- The Washington Times - Friday, February 2, 2001

The Christmas spirit seems to have operated in Sandra Bullock's favor: An indulgent public liked her clowning in the so-so "Miss Congeniality" well enough. That's about half as much as Mel Gibson's clowning in "What Women Want." Now we can find out if moviegoers are just as tolerant of defective farces that could be mistaken for Sandra Bullock discards.

Last weekend's entry was "The Wedding Planner," starring Jennifer Lopez. This weekend's entry is "Head Over Heels," with Monica Potter as a lovelorn waif who falls in with a nest of aspiring supermodels in New York City as a preamble to falling for Freddie Prinze Jr., a fashion exec who usually conceals nothing through the windows of his neighboring apartment. Instantly susceptible to infatuation, the heroine is then instantly susceptible to misapprehension: She mistakes her dreamboat for a murderer, of all wacky and implausible things.

The romantic and murder mystery runarounds that handcuff a would-be jocular director, Mark Waters, seem far less likely to cause a stir than a pair of gross-out bathroom gags involving excrement.

One tends to ascribe brainstorms this filthy to the authors of the original screenplay, John J. Strauss and Ed Decter, who first attracted notice when the Farrelly Brothers turned their script for "There's Something About Mary" into a monster hit. For some reason, a second team was hired to revamp "Head Over Heels," perhaps toning it down to assure a whimsical PG-13 rating.

Miss Potter narrates the absurdly triumphant misadventures of her character, art restorer Amanda Pierce. Indeed, she takes us back to youthful insecurities in Grinnell, Iowa, whose residents probably didn't realize that Hollywood was about to single them out for gratuitous contempt.

Amanda recalls being deceived by a high school prom date who neglected her to neck with another guy. She herself is reluctant to neck with a frisky lesbian named Lisa (China Chow), a co-worker at the Metropolitan Museum, even after a New York boyfriend proves a cad.
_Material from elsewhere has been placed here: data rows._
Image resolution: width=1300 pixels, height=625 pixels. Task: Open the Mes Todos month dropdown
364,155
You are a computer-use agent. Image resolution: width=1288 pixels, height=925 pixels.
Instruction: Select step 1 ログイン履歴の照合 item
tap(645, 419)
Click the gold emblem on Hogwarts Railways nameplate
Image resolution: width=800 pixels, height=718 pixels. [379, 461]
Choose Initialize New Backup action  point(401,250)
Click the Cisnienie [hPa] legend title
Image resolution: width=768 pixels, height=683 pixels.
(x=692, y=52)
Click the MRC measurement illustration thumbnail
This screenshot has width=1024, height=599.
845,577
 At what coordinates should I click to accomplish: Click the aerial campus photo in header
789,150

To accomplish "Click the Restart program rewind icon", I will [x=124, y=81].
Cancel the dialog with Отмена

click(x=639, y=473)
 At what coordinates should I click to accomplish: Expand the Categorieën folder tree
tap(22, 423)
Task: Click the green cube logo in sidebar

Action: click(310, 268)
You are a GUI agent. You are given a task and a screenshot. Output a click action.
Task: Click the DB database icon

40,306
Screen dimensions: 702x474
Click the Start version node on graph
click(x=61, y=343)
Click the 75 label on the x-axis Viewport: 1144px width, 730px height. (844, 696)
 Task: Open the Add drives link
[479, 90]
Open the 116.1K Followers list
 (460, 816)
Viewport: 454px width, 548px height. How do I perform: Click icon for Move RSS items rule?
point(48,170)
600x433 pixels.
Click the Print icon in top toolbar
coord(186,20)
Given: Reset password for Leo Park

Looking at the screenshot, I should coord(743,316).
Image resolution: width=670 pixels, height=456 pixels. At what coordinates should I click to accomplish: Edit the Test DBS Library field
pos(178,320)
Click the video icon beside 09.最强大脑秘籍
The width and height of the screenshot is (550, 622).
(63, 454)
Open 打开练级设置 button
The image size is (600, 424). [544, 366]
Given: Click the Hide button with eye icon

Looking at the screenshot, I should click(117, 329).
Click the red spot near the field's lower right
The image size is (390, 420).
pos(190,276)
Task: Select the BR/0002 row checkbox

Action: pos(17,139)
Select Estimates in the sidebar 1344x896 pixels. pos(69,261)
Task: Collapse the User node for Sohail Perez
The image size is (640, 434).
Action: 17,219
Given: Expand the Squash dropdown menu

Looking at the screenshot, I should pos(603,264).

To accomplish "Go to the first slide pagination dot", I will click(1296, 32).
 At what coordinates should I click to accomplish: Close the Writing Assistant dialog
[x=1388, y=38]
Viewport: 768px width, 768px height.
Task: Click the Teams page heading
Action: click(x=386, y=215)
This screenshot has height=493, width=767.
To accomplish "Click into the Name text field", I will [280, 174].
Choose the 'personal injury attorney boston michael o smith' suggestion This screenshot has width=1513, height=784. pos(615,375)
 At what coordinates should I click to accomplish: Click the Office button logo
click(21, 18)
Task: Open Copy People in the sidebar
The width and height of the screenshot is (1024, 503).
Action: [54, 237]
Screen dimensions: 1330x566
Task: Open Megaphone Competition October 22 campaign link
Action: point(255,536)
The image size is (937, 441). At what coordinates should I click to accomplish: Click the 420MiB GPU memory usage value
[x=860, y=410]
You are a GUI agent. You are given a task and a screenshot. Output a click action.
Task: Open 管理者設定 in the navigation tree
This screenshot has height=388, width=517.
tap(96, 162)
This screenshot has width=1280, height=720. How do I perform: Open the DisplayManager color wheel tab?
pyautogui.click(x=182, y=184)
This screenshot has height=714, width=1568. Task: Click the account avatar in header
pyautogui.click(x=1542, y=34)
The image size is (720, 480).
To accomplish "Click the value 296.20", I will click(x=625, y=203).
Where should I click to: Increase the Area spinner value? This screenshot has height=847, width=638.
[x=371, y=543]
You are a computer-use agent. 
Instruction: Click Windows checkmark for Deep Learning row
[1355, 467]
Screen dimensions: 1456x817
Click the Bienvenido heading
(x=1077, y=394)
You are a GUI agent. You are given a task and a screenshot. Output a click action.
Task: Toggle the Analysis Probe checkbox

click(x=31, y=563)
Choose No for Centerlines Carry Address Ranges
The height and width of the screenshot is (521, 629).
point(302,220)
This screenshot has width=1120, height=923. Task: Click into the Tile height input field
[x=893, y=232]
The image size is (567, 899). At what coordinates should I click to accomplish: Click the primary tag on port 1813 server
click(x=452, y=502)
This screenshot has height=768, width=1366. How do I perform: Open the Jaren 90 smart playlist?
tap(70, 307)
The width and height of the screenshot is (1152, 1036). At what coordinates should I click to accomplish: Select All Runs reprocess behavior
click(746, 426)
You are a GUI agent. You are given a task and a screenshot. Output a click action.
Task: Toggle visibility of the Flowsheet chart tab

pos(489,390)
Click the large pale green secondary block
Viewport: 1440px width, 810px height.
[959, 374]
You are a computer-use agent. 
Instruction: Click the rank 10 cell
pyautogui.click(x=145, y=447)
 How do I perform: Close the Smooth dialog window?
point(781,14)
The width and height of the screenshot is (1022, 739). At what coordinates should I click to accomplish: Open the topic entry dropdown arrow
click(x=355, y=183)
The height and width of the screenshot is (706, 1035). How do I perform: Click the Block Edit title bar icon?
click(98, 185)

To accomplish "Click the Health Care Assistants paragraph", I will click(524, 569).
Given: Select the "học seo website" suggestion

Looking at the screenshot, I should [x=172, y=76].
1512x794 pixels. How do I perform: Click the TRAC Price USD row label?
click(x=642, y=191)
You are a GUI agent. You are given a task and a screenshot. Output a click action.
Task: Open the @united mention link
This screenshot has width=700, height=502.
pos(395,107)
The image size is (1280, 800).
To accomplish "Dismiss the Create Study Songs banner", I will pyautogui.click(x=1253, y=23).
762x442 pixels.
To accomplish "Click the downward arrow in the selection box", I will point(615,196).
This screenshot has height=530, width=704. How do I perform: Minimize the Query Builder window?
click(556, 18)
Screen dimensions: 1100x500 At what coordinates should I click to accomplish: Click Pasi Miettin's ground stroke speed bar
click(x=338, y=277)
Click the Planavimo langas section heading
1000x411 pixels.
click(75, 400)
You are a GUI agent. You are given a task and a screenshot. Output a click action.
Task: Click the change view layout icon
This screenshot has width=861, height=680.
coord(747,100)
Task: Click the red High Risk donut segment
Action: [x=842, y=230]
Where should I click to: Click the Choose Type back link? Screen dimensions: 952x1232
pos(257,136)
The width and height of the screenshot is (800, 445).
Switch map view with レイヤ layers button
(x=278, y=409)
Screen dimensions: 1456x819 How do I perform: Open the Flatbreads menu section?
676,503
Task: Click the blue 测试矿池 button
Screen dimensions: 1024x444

We say hello and goodbye to this specimen when Amanda finds him sharing their bed with another girl.

Amanda meets her next source of heartache, Mr. Prinze as Jim Winston, when his Great Dane, called Hamlet, knocks her down on the street. Answering an ad for a new roomie, she becomes the pet of a quartet of models impersonated by Sarah O'Hare, Shalom Harlow, Ivana Milicevic and Tomiko Fraser.

Coincidentally, their apartment windows command a panoramic and incriminating view of Jim Winston's place. Although none witnesses the suspicious event that shocks Amanda, they like the idea of playing amateur sleuths. Without that weakness, they could never walk right into the movie's smelliest rabble-rousing jokes. So it's not as if they didn't ask for the friendly abuse.

The nominal mystery surrounding Jim's guilt or innocence is feeble, but another element of the plot lends itself to genuine, idly amusing suspense until the denouement. It even lends itself to side bets, perhaps the only reason to tolerate "Head Over Heels" for almost 90 minutes. Which of the models will end up as Lisa's new girlfriend?

1/2 star out of four

TITLE: "Head Over Heels"

RATING: PG-13 (Systematic prurient and bathroom humor, including two elaborate sight gags about excrement; frequent sexual vulgarity; interludes of violence in a mostly facetious context)

CREDITS: Directed by Mark Waters. Screenplay by Ron Burch and David Kidd, derived from an earlier script by John J. Strauss and Ed Decter.